Aunque la fusión aún debe pasar por varias etapas, según afirma el diario The New York Times, la nueva compañía mantendrá el nombre de American Airlines y su sede en Fort Worth (Texas), y será dirigida por Doug Parker, presidente ejecutivo de US Arways, quien tendrá el mismo cargo en la aerolínea emergente. Tom Horton, consejero delegado de AMR -matriz de American Airlines- se convertirá en el presidente del consejo no ejecutivo, aunque su mandato podría ser limitado.
La nueva aerolínea resultante tendrá una plantilla 94.000 empleados, una flota de 950 aviones y operaría unos 6.500 vuelos diarios, con una facturación de casi 29.000 millones de euros. De esta manera, podría superar a United Continental y Delta.
Bajo los términos del acuerdo de todas las acciones, los acreedores de American poseerían el 72% de la compañía combinada, y US Airways se quedaría con el 28, según The Wall Street Journal.

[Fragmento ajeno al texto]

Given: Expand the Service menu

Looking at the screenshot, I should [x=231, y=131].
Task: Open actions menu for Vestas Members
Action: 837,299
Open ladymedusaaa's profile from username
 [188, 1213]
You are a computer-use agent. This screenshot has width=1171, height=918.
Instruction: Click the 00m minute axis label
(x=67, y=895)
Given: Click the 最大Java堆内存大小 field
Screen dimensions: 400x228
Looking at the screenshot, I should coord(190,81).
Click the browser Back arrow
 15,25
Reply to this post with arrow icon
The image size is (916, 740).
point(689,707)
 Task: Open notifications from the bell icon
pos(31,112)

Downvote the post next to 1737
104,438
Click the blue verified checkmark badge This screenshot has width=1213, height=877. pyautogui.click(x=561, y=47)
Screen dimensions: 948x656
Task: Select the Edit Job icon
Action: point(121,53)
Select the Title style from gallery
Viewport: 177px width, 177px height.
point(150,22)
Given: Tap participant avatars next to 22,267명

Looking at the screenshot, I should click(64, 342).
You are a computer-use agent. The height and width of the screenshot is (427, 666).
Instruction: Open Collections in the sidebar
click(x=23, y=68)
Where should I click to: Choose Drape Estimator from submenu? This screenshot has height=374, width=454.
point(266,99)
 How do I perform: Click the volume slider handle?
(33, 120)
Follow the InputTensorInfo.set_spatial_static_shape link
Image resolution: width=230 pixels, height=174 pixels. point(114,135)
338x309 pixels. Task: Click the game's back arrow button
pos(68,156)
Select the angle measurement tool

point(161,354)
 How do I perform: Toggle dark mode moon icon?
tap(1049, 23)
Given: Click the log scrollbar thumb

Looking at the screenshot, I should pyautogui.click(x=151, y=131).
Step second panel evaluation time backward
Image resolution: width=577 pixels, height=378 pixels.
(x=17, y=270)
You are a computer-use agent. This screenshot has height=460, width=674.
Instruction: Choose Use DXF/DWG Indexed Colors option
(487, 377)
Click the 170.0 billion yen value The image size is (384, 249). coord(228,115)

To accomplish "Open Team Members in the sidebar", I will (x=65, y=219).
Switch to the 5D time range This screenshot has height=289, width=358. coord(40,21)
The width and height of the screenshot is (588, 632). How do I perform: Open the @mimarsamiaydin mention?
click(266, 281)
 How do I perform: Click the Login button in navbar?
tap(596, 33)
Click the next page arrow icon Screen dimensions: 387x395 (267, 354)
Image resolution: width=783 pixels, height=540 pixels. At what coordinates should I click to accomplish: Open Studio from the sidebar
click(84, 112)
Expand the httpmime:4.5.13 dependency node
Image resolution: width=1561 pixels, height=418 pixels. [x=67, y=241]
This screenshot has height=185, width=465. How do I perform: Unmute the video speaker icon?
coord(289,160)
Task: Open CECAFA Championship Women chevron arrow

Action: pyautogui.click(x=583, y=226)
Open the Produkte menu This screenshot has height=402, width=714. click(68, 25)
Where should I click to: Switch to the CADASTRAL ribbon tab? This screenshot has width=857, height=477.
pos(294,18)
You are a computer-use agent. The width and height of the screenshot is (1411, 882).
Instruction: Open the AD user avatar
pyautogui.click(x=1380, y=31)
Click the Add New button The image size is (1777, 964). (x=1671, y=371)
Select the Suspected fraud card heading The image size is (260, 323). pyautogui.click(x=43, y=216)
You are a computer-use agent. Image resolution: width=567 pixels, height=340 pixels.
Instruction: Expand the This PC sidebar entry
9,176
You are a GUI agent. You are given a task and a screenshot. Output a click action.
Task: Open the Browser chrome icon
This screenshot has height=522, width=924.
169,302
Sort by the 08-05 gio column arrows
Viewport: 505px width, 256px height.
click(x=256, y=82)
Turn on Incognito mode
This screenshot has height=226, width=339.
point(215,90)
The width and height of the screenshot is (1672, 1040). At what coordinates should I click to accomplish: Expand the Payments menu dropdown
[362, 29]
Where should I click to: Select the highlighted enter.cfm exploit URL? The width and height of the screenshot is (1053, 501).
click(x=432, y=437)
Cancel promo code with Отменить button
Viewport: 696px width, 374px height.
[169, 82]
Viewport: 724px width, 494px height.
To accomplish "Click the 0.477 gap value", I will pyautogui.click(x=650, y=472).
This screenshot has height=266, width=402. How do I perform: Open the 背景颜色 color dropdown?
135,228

La aerolínea probablemente tendrá una capitalización de mercado de más de 10 mil millones de dólares, y el valor podría acercarse a los 11 mil millones. La nueva junta directiva estará formada por 12 personas. Los acreedores podrían designar a cinco consejeros, American nombrará a tres y US Airways a cuatro, según el periódico estadounidense. El número de consejeros se reducirá a 11 cuando el Sr. Horton abandone la presidencia.
Los pasajeros en EE.UU. dispondrán de menos opciones, ya que esta fusión dejará a cuatro operadores con el control del 83% de los vuelos nacionales americanos, pero podrán beneficiarse de una mayor estabilidad y confiabilidad del sector. Además, el acuerdo tiene el visto bueno de los reguladores antimonopolio del Departamento de Justicia de los EE.UU.